§ Work required
Update the lines from the line with "609x513 pixels." to the line with "pyautogui.click(x=150, y=525)" by replacing "tick label" with "axis label" and leaving everything else unchanged. Give back only those lines.
___ Material provided
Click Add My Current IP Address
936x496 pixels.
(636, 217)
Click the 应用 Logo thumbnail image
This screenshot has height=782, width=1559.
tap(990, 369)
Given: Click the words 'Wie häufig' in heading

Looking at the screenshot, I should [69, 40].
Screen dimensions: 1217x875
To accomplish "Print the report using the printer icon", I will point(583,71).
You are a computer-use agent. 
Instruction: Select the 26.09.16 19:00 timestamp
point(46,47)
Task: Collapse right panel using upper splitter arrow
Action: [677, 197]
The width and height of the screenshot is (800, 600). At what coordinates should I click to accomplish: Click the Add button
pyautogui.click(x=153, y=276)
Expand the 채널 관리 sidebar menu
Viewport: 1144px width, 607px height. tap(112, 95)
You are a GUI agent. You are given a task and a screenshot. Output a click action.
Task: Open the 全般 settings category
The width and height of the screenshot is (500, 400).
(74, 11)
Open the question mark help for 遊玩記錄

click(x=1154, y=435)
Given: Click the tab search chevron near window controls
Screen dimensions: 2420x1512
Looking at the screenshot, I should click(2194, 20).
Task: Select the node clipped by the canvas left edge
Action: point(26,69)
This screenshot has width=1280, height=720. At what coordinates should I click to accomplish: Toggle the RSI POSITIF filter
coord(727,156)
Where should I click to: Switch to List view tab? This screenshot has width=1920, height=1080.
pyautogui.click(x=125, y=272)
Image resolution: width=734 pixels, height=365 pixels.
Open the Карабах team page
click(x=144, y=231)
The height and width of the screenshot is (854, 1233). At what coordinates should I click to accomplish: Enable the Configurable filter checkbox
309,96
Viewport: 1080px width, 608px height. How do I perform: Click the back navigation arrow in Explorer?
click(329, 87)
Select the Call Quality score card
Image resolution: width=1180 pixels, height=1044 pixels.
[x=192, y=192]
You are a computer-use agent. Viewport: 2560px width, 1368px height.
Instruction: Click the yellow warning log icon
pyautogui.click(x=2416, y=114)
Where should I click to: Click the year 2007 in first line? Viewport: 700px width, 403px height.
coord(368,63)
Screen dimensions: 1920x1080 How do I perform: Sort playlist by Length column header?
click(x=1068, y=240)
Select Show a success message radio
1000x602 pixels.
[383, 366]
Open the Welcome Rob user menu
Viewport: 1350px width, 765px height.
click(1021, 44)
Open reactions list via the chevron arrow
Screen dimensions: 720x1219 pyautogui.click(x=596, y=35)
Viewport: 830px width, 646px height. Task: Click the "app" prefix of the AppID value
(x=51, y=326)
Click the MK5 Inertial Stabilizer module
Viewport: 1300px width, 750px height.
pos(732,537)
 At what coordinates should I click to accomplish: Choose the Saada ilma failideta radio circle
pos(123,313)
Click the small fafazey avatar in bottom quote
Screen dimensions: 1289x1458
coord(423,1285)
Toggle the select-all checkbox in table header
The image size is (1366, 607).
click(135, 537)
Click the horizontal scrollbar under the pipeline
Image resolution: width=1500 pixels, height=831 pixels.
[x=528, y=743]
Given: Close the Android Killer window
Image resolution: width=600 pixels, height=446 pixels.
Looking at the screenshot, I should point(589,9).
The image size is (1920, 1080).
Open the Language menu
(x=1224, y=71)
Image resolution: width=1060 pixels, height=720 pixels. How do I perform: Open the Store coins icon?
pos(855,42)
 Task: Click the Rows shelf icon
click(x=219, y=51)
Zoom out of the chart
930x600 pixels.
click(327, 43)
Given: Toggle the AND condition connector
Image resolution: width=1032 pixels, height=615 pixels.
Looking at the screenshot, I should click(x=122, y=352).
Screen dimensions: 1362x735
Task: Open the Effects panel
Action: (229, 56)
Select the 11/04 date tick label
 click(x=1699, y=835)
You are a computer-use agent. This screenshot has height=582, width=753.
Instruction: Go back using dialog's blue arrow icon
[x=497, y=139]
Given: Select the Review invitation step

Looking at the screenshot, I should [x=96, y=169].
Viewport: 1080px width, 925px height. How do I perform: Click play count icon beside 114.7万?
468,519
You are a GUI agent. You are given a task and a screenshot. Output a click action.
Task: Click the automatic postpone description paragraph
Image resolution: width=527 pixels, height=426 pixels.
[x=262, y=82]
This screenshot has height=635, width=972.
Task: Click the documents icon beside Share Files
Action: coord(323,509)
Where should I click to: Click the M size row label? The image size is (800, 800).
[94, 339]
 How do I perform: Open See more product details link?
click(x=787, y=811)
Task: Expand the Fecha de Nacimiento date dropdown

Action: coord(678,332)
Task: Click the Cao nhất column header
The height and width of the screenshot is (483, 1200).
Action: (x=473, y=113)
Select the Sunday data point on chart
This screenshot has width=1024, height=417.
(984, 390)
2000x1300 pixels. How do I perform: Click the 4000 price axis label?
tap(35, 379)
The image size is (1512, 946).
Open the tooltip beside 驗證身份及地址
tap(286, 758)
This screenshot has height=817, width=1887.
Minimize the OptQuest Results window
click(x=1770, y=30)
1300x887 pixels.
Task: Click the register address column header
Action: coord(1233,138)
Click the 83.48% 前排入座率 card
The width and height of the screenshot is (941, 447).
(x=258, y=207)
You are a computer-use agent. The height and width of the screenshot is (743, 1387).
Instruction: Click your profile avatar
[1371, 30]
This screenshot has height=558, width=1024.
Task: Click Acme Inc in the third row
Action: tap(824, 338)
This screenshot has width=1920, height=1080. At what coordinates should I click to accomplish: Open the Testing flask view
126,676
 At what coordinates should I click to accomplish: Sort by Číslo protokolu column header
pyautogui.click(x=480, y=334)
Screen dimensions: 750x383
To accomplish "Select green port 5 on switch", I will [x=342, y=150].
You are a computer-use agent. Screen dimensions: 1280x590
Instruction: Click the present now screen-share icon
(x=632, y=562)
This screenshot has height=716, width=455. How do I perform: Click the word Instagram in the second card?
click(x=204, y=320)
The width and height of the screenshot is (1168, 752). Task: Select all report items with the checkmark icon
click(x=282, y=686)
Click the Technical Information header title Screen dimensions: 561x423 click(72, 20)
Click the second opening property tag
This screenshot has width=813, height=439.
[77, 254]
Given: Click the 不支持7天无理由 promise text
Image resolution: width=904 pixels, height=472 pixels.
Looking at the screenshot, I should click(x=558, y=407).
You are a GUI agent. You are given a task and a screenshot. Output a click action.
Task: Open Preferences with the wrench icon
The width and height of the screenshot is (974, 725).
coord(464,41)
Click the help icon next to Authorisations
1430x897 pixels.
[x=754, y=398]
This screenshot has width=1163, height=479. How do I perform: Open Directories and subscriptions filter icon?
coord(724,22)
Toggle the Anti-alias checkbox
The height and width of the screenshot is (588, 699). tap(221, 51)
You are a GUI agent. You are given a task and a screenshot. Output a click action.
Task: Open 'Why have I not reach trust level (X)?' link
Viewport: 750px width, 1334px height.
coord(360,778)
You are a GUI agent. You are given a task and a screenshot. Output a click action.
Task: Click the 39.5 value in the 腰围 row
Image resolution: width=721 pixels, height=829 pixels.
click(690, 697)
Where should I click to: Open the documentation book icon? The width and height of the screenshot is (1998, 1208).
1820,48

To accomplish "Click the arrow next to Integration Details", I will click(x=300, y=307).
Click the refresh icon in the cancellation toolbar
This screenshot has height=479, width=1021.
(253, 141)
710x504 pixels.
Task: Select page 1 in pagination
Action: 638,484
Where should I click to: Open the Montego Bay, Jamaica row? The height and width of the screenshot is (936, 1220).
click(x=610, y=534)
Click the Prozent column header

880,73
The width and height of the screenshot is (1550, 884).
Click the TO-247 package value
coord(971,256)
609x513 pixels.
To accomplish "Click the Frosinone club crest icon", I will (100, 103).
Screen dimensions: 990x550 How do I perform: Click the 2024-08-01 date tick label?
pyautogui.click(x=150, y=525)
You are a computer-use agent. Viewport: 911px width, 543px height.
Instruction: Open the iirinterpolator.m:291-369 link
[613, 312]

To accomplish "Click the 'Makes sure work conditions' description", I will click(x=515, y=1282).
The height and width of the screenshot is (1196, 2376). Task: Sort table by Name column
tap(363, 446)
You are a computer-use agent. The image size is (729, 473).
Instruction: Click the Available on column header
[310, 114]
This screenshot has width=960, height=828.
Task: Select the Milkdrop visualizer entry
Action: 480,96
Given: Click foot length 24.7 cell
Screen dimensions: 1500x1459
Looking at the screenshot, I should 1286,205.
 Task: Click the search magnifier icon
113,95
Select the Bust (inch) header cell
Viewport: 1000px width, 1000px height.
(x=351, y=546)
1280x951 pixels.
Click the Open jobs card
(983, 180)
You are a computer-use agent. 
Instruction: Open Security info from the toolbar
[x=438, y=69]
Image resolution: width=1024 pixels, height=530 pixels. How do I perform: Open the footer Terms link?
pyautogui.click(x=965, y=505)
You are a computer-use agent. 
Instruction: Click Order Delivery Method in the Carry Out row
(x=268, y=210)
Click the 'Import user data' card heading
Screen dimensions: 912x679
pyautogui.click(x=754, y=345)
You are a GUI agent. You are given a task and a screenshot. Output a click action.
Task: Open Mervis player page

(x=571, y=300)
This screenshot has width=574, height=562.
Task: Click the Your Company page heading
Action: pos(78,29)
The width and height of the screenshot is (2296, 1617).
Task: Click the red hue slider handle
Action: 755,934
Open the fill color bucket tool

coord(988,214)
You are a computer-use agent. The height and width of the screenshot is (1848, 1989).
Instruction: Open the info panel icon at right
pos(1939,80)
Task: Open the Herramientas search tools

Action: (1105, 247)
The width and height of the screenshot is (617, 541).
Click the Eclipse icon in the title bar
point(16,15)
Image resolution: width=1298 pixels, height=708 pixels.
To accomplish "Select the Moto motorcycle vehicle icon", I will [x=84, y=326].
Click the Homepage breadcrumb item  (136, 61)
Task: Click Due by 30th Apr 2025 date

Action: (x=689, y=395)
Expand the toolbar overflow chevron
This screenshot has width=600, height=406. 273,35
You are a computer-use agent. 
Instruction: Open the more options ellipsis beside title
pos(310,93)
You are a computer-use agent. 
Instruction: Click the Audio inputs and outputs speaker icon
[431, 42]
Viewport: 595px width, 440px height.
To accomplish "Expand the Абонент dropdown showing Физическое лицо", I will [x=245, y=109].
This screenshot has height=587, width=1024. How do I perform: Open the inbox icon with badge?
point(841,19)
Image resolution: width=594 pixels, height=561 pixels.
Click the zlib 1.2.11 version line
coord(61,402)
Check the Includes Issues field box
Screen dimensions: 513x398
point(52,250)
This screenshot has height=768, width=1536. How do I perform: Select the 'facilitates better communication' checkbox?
______
§ Exercise output
609x513 pixels.
To accomplish "Click the Frosinone club crest icon", I will (100, 103).
Screen dimensions: 990x550 How do I perform: Click the 2024-08-01 date axis label?
pyautogui.click(x=150, y=525)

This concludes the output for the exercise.